Cinquante-deux morts. On a parlé « d’épouvante muette ». Cinq cadavres sont hissés sur un chariot. Le peuple traîne ses morts toute la nuit. Ce que l’on a appelé « la promenade des cadavres » est un appel aux armes. Thiers succède à Guizot. La foule marche vers les Tuileries. Les Tuileries sont mises à sac. Le roi s’enfuit en Angleterre.
Le peuple, le 25 février, est maître de la rue. Pas un soldat, pas un gendarme, pas un garde national n’est visible. C’est la fête. On danse. C’est l’euphorie. La IIe République est proclamée.
Le peuple a gagné, oui, mais pas pour longtemps. Comme toujours, les bourgeois allaient lui ravir sa victoire. Se profile lentement, fortement, ce que l’on peut appeler une contre-révolution. Comme toujours, tout se passe chez les banquiers. La finance impose son ordre. Rien de nouveau. L’aristocratie financière s’associe à la bourgeoisie industrielle et commerçante. Puis la banque va dominer, élargir son pouvoir, et absorbera peu à peu le monde de l’industrie et du commerce.
Le peuple, qui vient de prendre lui aussi conscience qu’il existe, qui a beau crier « La liberté ou la mort ! », est sur le point de se faire « griller » par le gouvernement provisoire (adoubé par le banquier Goudchaux). Dans celui-ci se trouvent des hommes tous bien ancrés à droite, comme Lamartine, Ledru-Rollin, Arago, Dupont de l’Eure, qui vont éliminer l’opposition socialiste. Le 15 mai Blanqui, Barbès, Raspail, Leroux, notamment, sont arrêtés.

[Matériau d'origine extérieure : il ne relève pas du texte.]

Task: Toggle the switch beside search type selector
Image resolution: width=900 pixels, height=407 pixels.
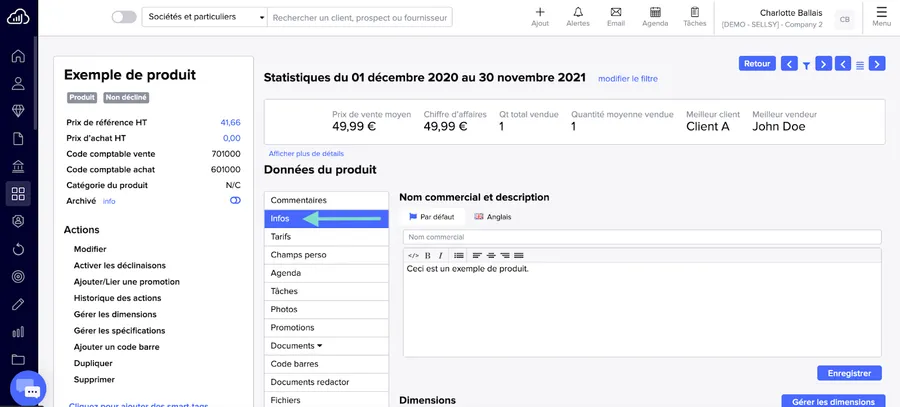Action: tap(124, 17)
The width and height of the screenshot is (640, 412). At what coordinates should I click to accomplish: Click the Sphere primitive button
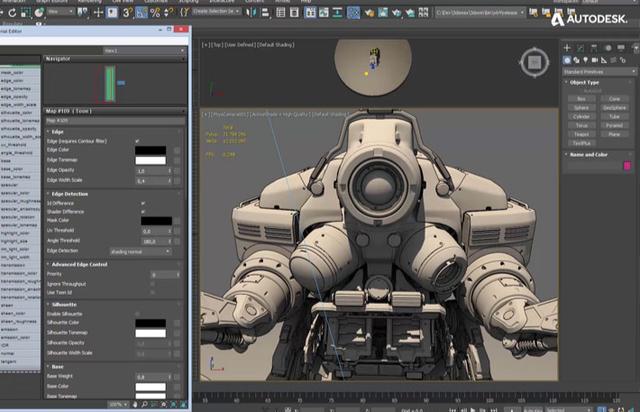tap(580, 107)
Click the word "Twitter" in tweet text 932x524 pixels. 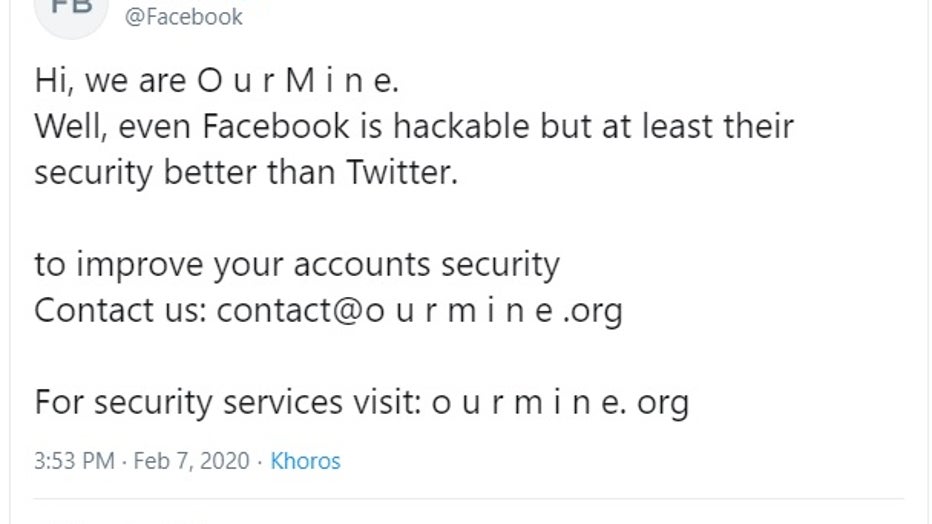[x=402, y=172]
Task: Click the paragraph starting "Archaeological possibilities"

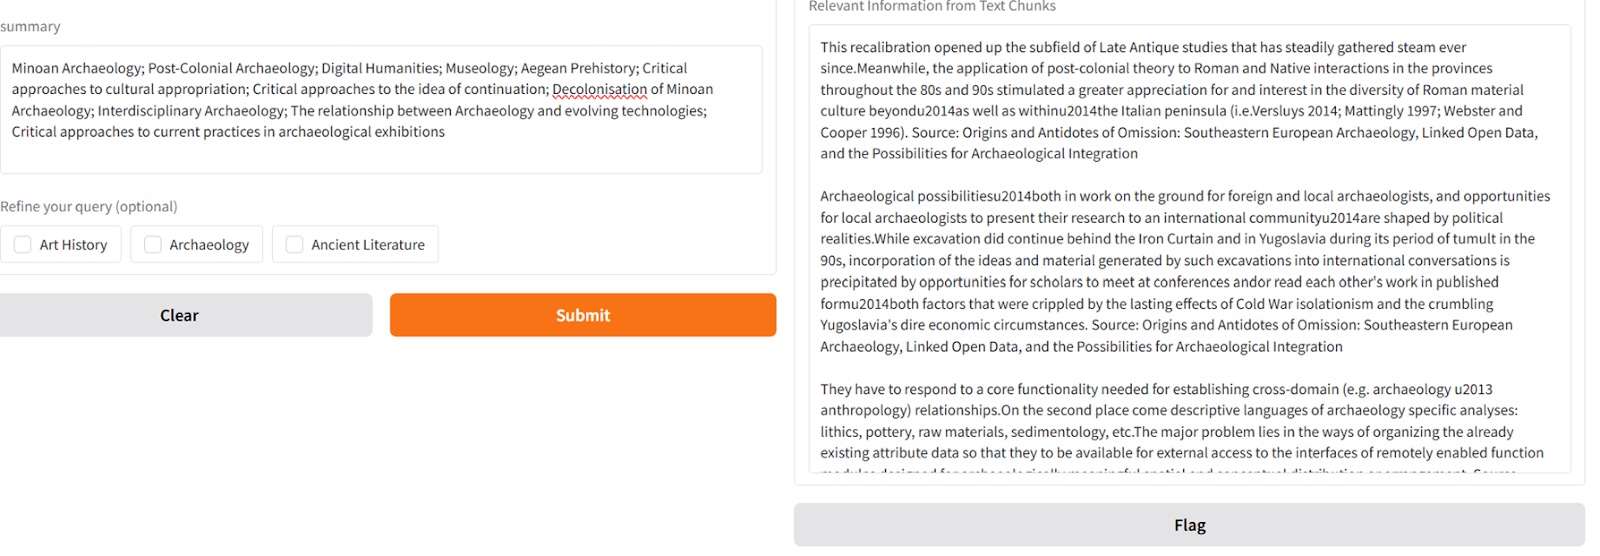Action: pos(1180,271)
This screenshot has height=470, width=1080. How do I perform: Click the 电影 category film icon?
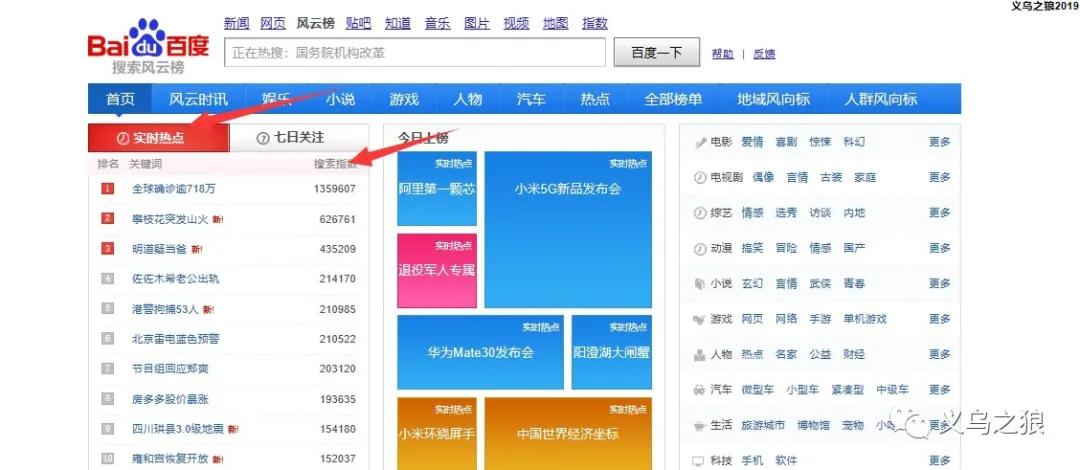700,142
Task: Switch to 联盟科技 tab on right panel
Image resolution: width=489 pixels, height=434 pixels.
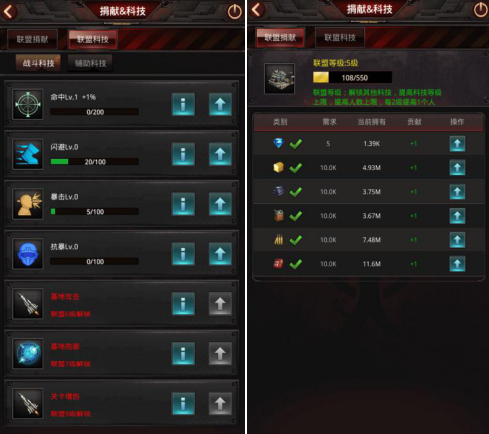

On fusille partout sans sommation. On va jusqu’au bout de l’horreur
Le 24 juin, l’Assemblée constituante, expurgée des républicains, transmet ses pouvoirs au ministre de la Guerre, le général Cavaignac. L’Assemblée proclame la dictature militaire et l’état de siège. Le 26 juin 1848, à midi, commence alors une répression méthodique. Pour dire les choses simplement : douze mille prisonniers, trois mille morts, quatre mille personnes déportées aux colonies sans jugement. Pour s’en tenir aux chiffres officiels. On en avance d’autres beaucoup plus importants.
On fusille partout sans sommation. On va jusqu’au bout de l’horreur. Les survivants de cette tuerie sont enfermés dans les souterrains des Tuileries, dans les caves de l’École militaire, et dans celles de l’Hôtel de Ville. Les prisonniers croupissent, entassés les uns sur les autres, affamés, étouffés, dans la boue et les ordures. Çà et là les gardes tirent sur eux par les lucarnes, pour rire un peu.
Voilà comment finit la révolution de 1848.
En février, on a vu ensemble les ouvriers, les étudiants, les boutiquiers, les commerçants, la petite bourgeoisie. Mais après l’horreur des journées de juin, le peuple a compris qu’il avait été berné. Que la révolution lui a été confisquée au profit de ces gens-là, les nantis, les boutiquiers, la petite bourgeoisie. Les étudiants également l’ont abandonné.
Le peuple, saigné, ne se mêlera plus de rien. Il ne croit plus que les prolétaires soient liés à la République. Il ne bougera plus. Il a décidé qu’il ne serait plus que le seul acteur de la révolution, et « qu’il ne la jouera qu’à son heure ». Et ce sera, bien plus tard, la Commune.